Speaker
Description
Future Higgs factories provide a clean experimental environment and large Higgs samples, offering a unique opportunity for both precision Higgs measurements and direct searches for additional scalar states. In this talk, I will present a particle-level analysis strategy for Higgs physics based on the More-Interaction Particle Transformer (MIParT), which aims to maximize the use of reconstructed final-state information.

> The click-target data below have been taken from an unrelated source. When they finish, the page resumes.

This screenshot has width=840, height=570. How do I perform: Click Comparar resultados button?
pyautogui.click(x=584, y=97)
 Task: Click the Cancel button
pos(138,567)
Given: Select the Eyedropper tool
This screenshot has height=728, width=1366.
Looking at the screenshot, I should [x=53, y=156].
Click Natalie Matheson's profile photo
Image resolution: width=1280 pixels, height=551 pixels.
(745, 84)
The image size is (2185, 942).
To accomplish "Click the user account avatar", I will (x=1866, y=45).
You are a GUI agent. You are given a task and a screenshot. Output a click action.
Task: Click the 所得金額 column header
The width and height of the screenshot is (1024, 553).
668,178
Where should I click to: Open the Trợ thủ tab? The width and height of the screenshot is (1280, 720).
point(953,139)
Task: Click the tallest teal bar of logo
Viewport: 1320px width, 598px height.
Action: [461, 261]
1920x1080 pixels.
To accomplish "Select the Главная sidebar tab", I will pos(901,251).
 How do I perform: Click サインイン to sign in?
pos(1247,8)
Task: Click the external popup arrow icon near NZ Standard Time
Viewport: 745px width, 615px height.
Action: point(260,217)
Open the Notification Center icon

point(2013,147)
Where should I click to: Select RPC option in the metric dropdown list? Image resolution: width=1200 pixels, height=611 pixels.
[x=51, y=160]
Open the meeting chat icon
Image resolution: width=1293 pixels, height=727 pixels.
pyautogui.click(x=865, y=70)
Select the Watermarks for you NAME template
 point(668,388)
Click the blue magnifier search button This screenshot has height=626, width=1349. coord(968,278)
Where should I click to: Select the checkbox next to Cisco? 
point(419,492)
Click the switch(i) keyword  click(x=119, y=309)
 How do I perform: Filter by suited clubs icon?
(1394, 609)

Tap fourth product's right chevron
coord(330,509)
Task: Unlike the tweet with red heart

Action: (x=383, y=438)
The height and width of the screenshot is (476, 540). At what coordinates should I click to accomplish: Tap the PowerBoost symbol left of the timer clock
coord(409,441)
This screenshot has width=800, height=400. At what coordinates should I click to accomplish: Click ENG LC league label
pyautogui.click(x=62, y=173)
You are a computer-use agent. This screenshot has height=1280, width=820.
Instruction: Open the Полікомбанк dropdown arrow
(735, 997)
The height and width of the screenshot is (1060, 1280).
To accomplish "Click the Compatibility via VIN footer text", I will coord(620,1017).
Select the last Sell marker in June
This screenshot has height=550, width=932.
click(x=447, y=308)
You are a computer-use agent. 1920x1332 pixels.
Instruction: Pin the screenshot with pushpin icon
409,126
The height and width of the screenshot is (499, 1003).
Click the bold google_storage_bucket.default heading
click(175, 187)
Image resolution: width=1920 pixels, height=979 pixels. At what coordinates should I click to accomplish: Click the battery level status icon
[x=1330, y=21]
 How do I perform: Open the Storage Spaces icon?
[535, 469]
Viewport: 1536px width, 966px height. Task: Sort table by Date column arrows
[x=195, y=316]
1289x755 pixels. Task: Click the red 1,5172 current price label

I will first discuss its application to hadronic Higgs measurements in $e^+e^- \to ZH$ at $\sqrt{s}=240~\mathrm{GeV}$, where improved jet-flavor discrimination leads to projected precisions of $0.18\%$, $1.07\%$, and $0.52\%$ for $H\to b\bar b$, $H\to c\bar c$, and $H\to gg$, respectively, in the $Z\to \nu\bar{\nu}$ channel, together with sensitivity to $H\to s\bar s$. I will then present its application to the search for a light scalar around $95~\mathrm{GeV}$ in $e^+e^- \to ZS$, focusing on the $S\to \tau^+\tau^-$ and $S\to b\bar b$ final states. Relative to conventional cut-based analyses, the particle-level approach improves the expected statistical precision by factors of about $2.4$ and $1.4$ in the two channels, respectively. These results show that particle-level deep learning can strengthen both the precision and discovery frontiers of Higgs physics.